Codes can be any information printed or marked onto a product or its packaging in a format readable by humans or machines. Common codes include "best by" dates, country-of-origin designations and product bar codes. These codes can be applied to products using a multitude of technologies, including ink-jet printers, laser coders, and label printers and applicators.
Coding errors are defined as those that are illegible due to inadequate quality, those that contain incorrect data or those that are completely missing from the product or packaging. Coding errors may cause bar codes to be difficult to scan at the point of sale or cause tracking issues as the product moves through the supply chain. Errors in human-readable information can result in the customer’s inability to correctly identify a product or decipher dates.
Videojet Technologies, a maker of coding, printing and laser marking products, conducted a survey of fast-moving consumer goods manufacturers and found the majority of coding errors are a result of operator mistakes that can lead to wasted time and unwanted costs due to scrap, rework, regulatory fines and damage to brand reputation.
Ensuring that the correct code is applied in the correct location on the correct product and packaging is essential for reducing risk, preventing costly product recalls and avoiding costs of product rework. To reduce the potential for coding errors, many manufacturers have implemented code assurance solutions.
Code assurance can take on many forms with various levels of complexity. It may be a simple hand scanner attached to the coder that allows the operator to scan a bar code rather than enter the data on a keyboard. It also may be a completely integrated system with a centralized message management solution and product changeover commands initiated by the production line control systems.
To whatever level code assurance is implemented, however, its primary objective is to proactively prevent errors by providing message creation and job selection processes that are as simple and straightforward as possible. Relying on a single, secure and centrally located message database, rather than editing and storing jobs at each printer, ensures a high level of code accuracy and consistency. By changing the job selection process from manual entry on a keyboard to one where a bar code is scanned on a work order, the level of code assurance is taken to a higher level of reliability.
See Figure 1, which shows the many levels of code assurance used today in production facilities around the world. The chart shows several code assurance options, progressing from very basic (red)—having each job keyed into the coder on demand—to fully comprehensive (green)—with coders integrated into a production line control system. By stepping from one stage to another, the level of code consistency, accuracy and security increases.

--

REQUIRED WORK.
**1.** Copy the code assurance text between "Coding errors are defined" and "or decipher dates.", inclusive.
**2.** Using the code assurance text, decide whether each statement agrees with it. Answer yes or no for each, and quote the words that settle it.
(a) The Videojet survey found that most coding errors stem from operator mistakes.
(b) In Figure 1, the most basic level of code assurance is shown in green.
(c) Editing and storing jobs at each printer gives better code accuracy than a central message database.
**3.** Extend the passage on code assurance, starting after its final sentence.
The listing after this passage is drawn from a separate source.

--

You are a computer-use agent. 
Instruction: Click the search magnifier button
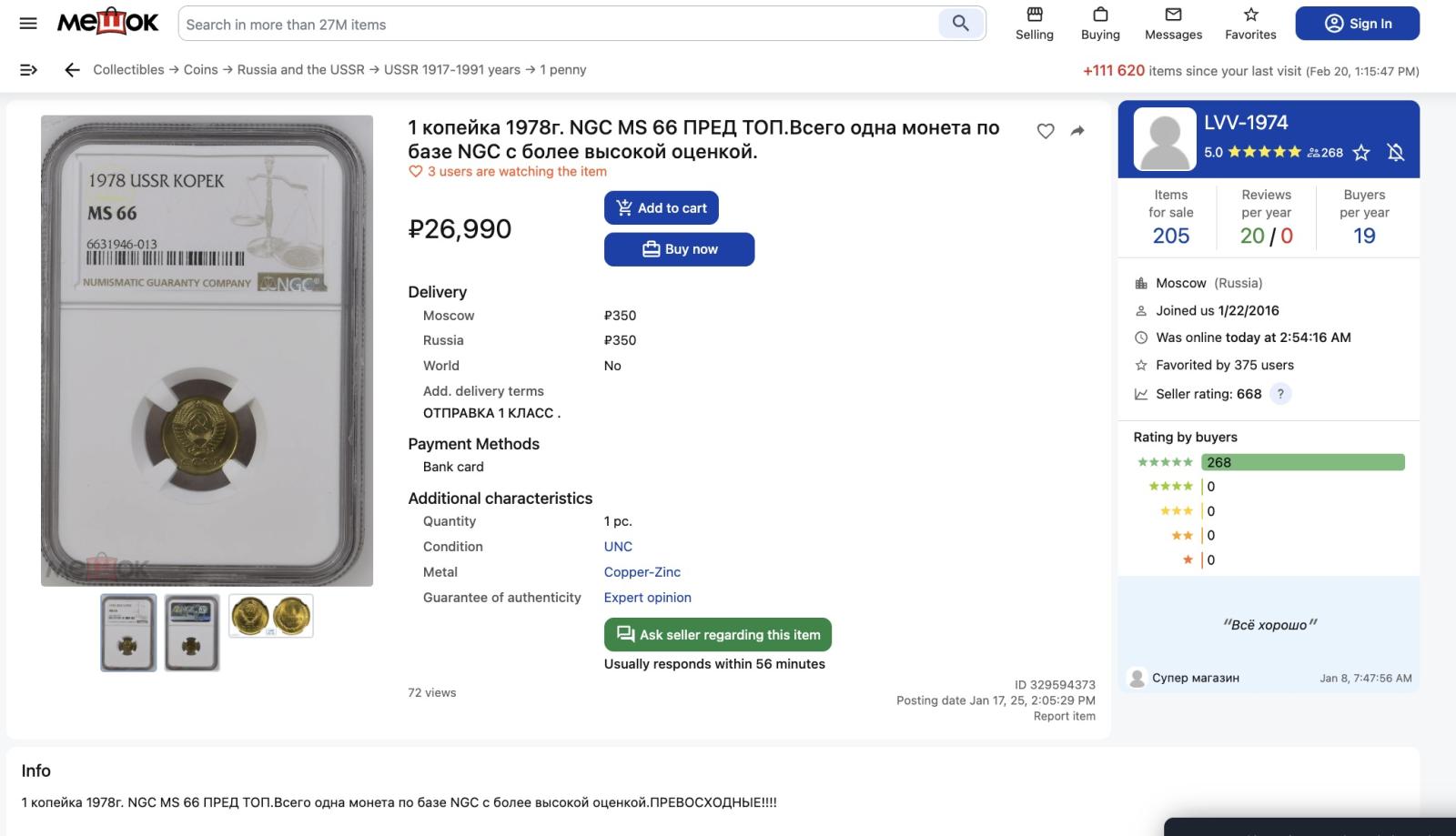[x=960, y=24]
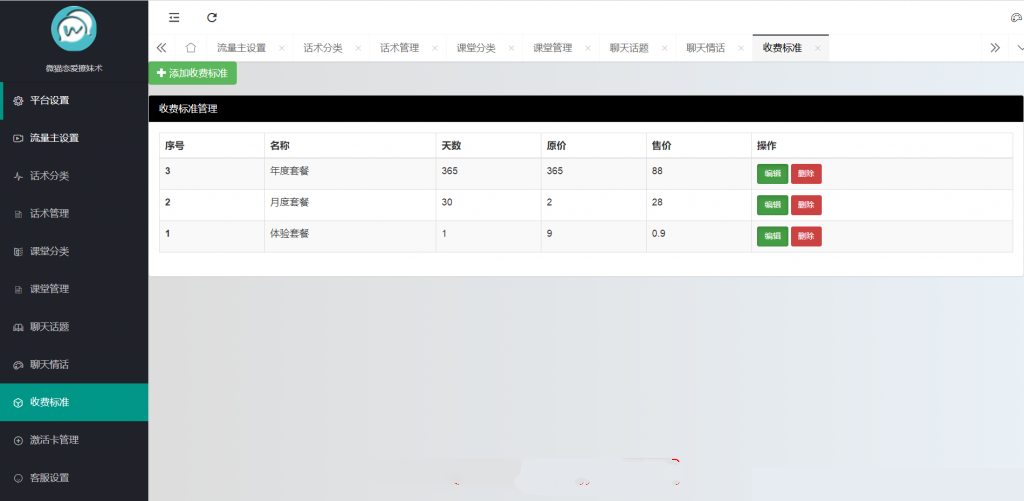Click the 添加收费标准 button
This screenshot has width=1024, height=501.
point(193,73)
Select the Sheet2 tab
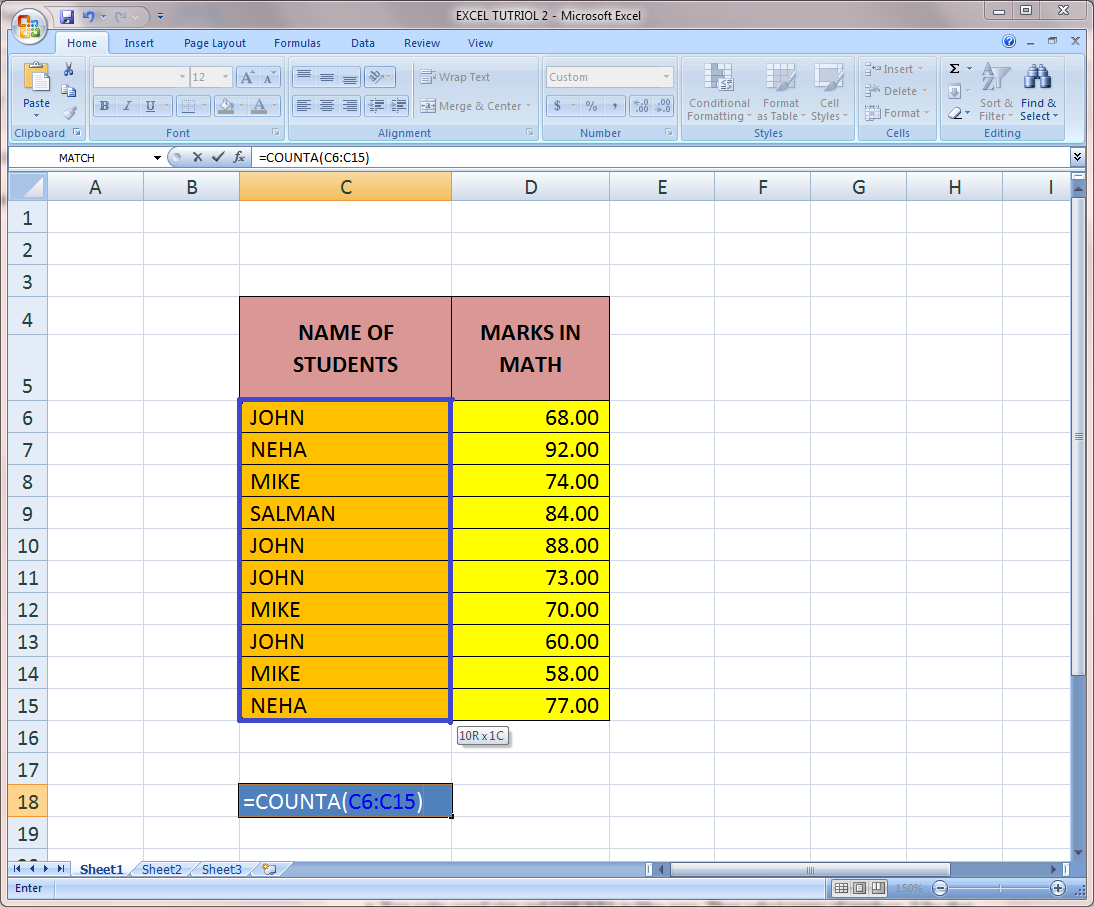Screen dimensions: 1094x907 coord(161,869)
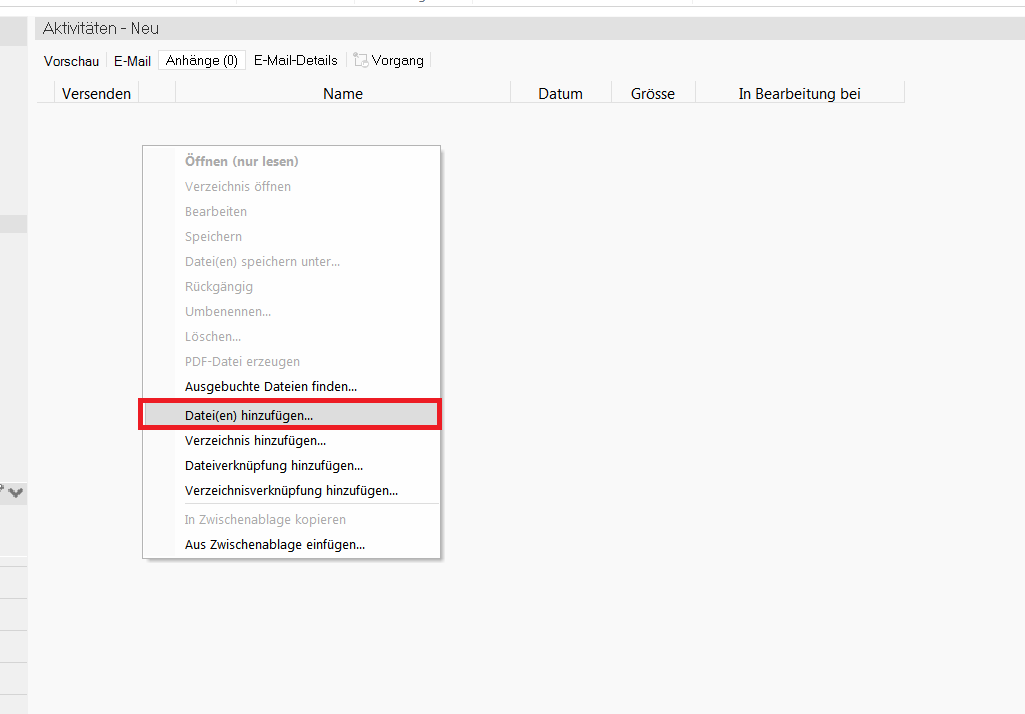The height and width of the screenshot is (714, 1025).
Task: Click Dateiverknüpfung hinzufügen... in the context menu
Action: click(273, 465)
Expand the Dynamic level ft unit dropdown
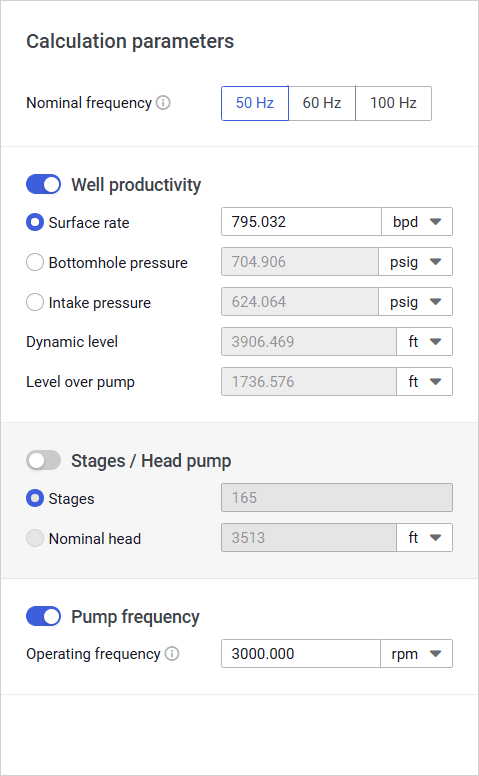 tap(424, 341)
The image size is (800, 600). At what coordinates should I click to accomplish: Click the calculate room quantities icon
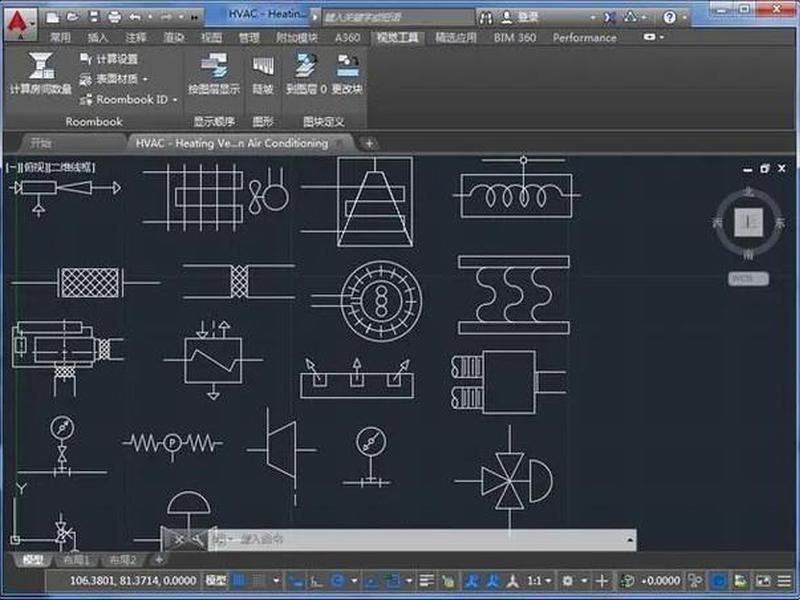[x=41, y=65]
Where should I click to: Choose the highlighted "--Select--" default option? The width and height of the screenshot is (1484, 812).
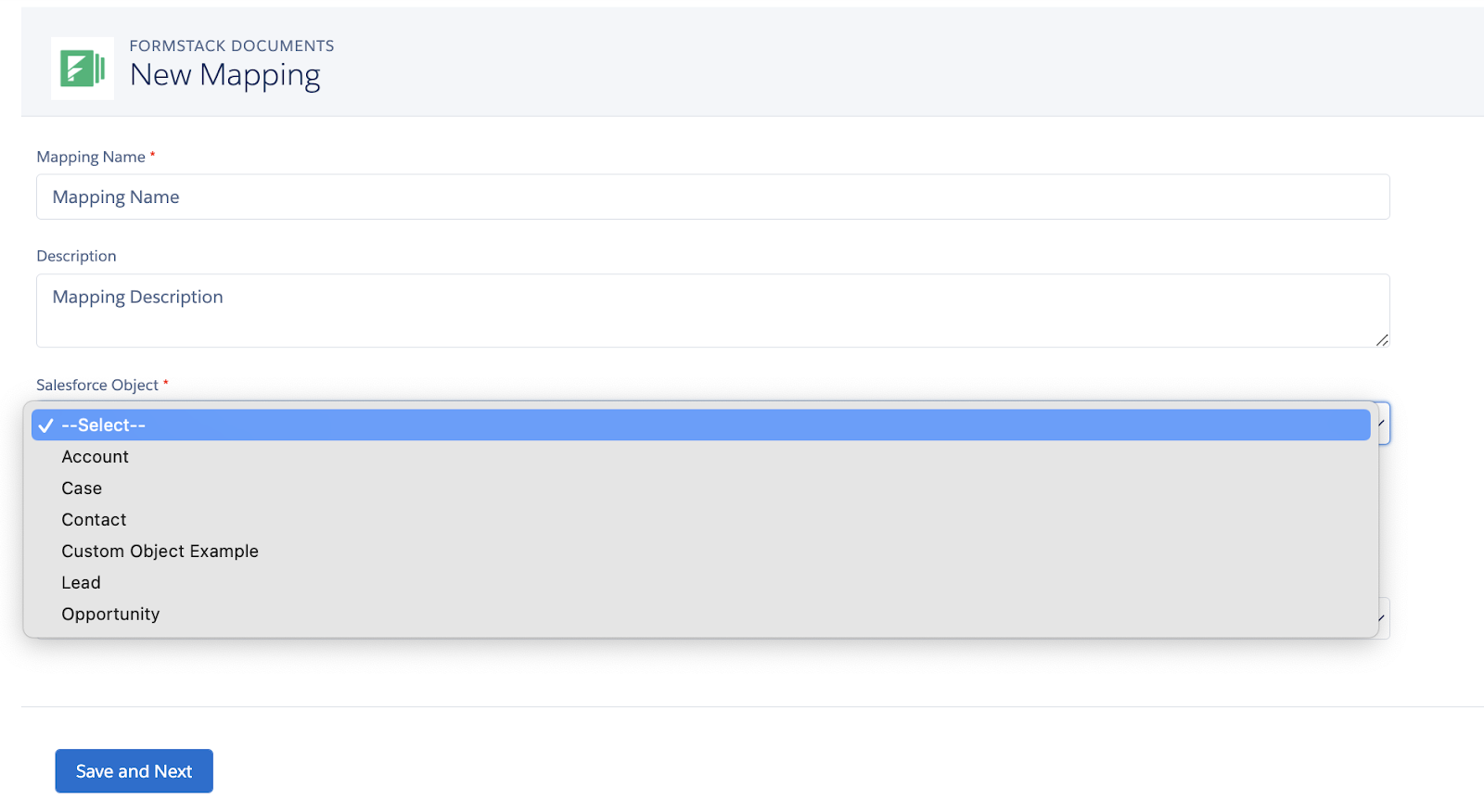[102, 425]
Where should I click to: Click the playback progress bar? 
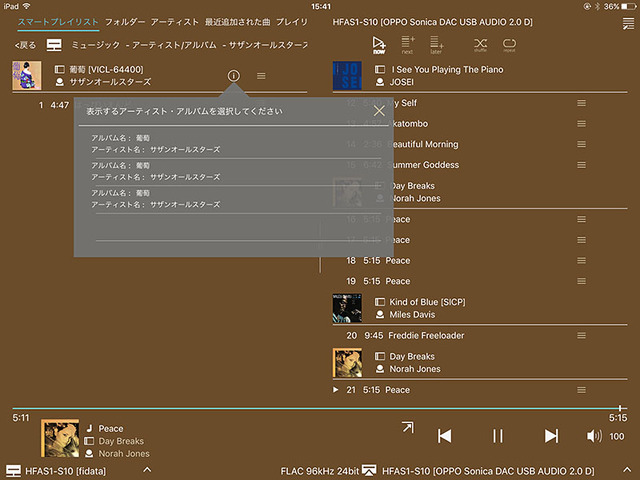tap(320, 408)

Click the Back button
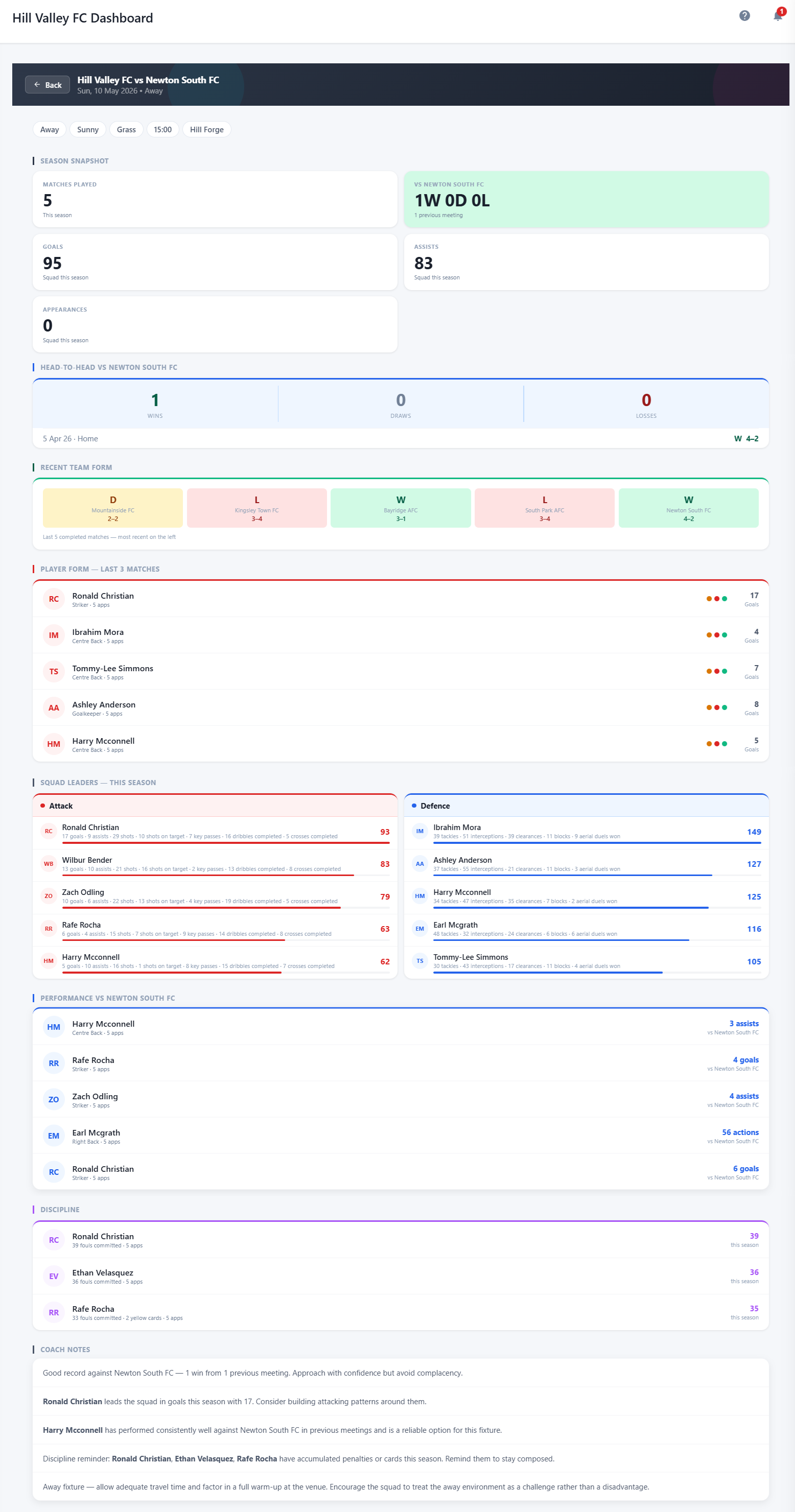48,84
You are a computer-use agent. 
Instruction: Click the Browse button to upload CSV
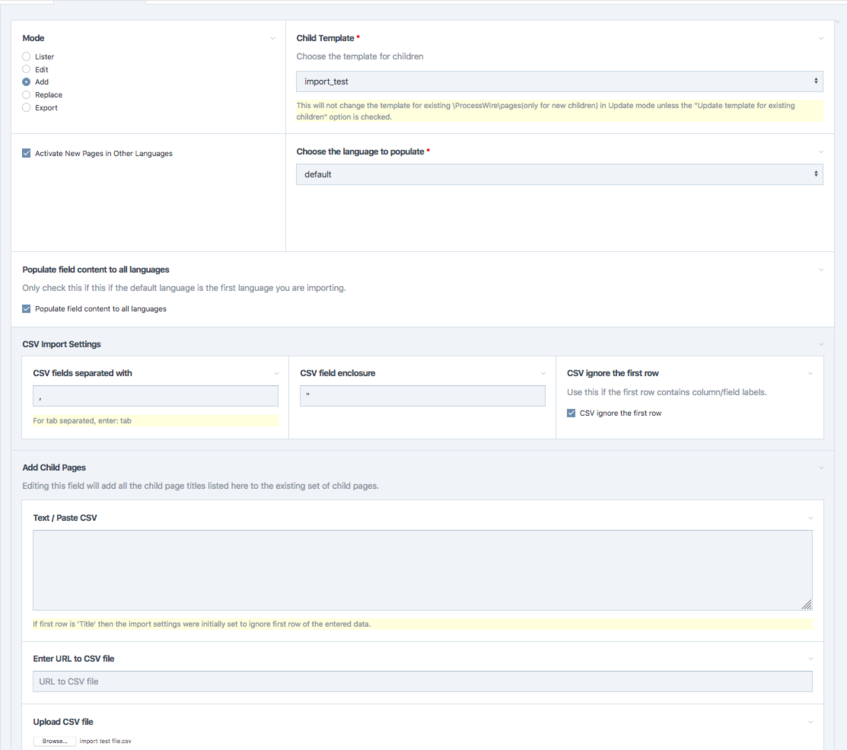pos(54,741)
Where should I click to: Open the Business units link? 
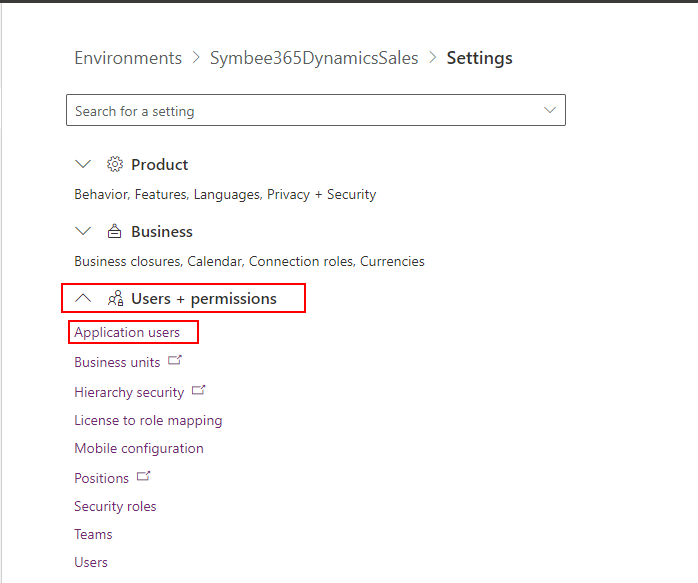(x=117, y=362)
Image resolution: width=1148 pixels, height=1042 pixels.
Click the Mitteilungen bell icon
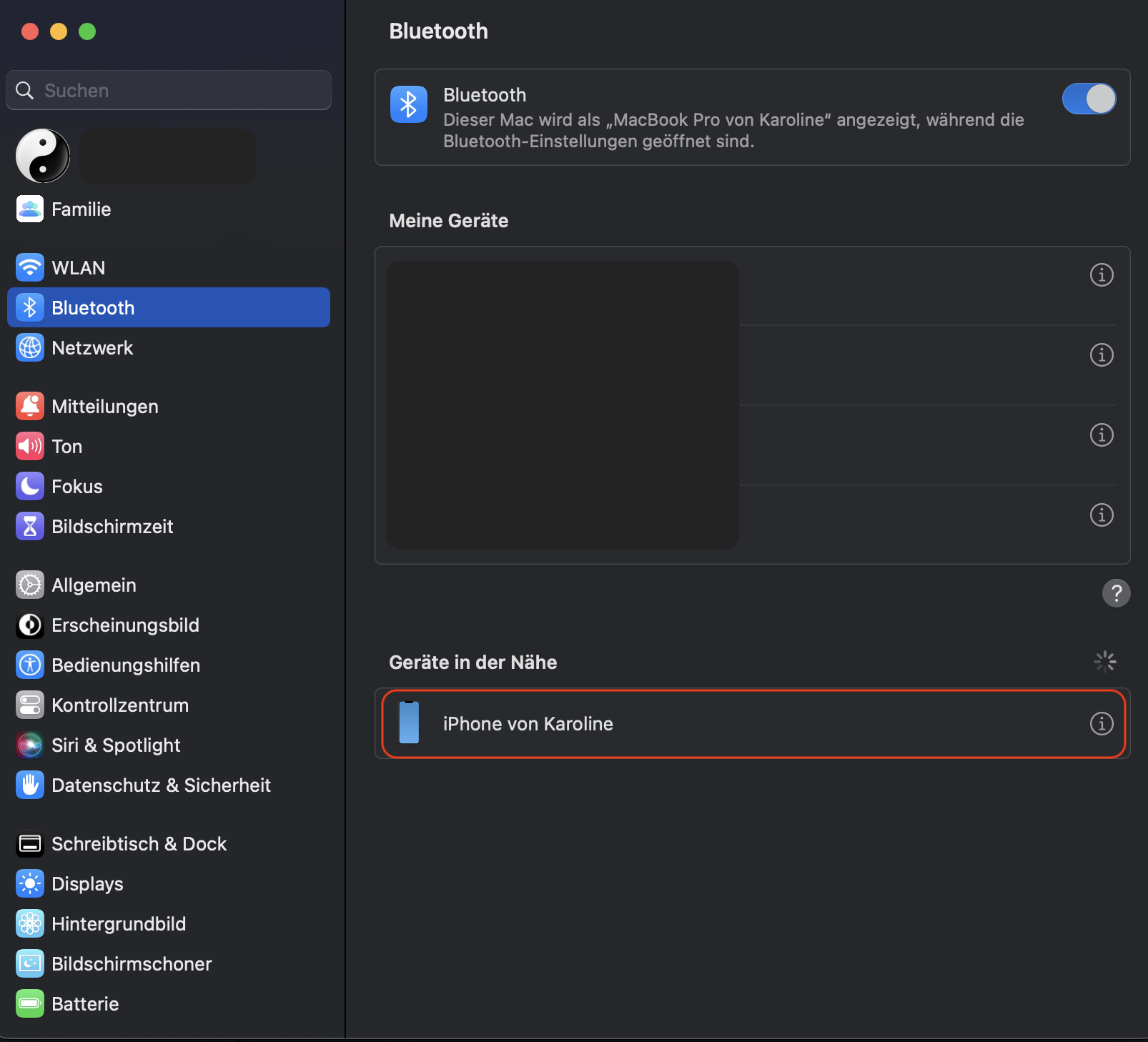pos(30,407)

--

EXERCISE RESULTS.
**1.**
Coding errors are defined as those that are illegible due to inadequate quality, those that contain incorrect data or those that are completely missing from the product or packaging. Coding errors may cause bar codes to be difficult to scan at the point of sale or cause tracking issues as the product moves through the supply chain. Errors in human-readable information can result in the customer’s inability to correctly identify a product or decipher dates.

**2.**
(a) Yes: "found the majority of coding errors are a result of operator mistakes"
(b) No: "very basic (red)"
(c) No: "Relying on a single, secure and centrally located message database, rather than editing and storing jobs at each printer, ensures a high level of code accuracy and consistency"

**3.**
The truth about coding errors
Code accuracy is of far greater importance than simply ensuring consumers have accurate expiration dates. With increased attention to allergen-related risks, it is essential that food products’ contents are accurate and applied to the correct packages. About 45% of U.S. Food and Drug Administration food recalls in the first three quarters of 2013 were related to allergens, many because of mislabeled products.1
Coding errors can place an organization’s entire enterprise at great risk. For example, a coding error may require an organization to rework a product, but if a production schedule is tight or resources are unavailable, scrapping a product or missing a shipment may be the only options. A more serious situation could arise if miscoded products make it to store shelves or consumers. In these cases, not only will an organization risk regulatory fines or penalties, but it also may face significant damage to its brand and its brand reputation.
One of the largest U.S. family-owned honey manufacturers, for instance, must handle more than 300 different codes that must be consistent and coordinated at the product and case level. If any of the codes are mismatched, the organization risks having product rejected from a warehouse or pulled from store shelves, which creates an excessive amount of waste and rework.
Many organizations tend not to highlight coding errors within their plant efficiency reporting. Often, it’s assumed that coding errors are detected by regular inspection and then rectified. The specific costs associated with rework remain entangled with general measurements of line inefficiency, which means there is a significant lack of knowledge of the cumulative effects of these mistakes. Even after a problem is recognized, many organizations respond by simply introducing more checks and balances.
This does not address the root causes of coding errors, nor does it tackle the problems and costs associated with product rework, scrap or the resulting decrease in plant efficiency. The same honey manufacturer used a code assurance solution to eliminate coding inaccuracies and remove human error. The code assurance solution pulls critical data and information from a central message database to coordinate and streamline production and coding operations.
Root cause approach
The Videojet Technologies survey mentioned earlier suggests that 50 to 70% of coding errors are caused by operator mistakes, resulting in incorrect code entry or job selection. Understanding the root cause of coding errors can allow organizations to develop countermeasures that help eliminate the errors.
Common operator mistakes include the entry of incorrect, invalid and transposed data, and entry of unacceptable codes or messages by unauthorized operators. Manufacturers may manage coding mistakes reactively by having operators validate the codes as they are printed. They also may rely on random quality control checks or proactively address potential errors by implementing a code assurance solution.
Taking a preventive or proactive approach can help create a lean manufacturing process and offer reliable measures that allow organizations to reduce coding errors and react more appropriately and efficiently after detection.
Many manufacturers rely on a proactive approach to prevention by focusing on up-front process designs that incorporate error proofing, often called poka-yoke. With a poka-yoke method, lean manufacturing processes are created with features that allow operators to immediately detect a mistake and correct it or prevent it altogether.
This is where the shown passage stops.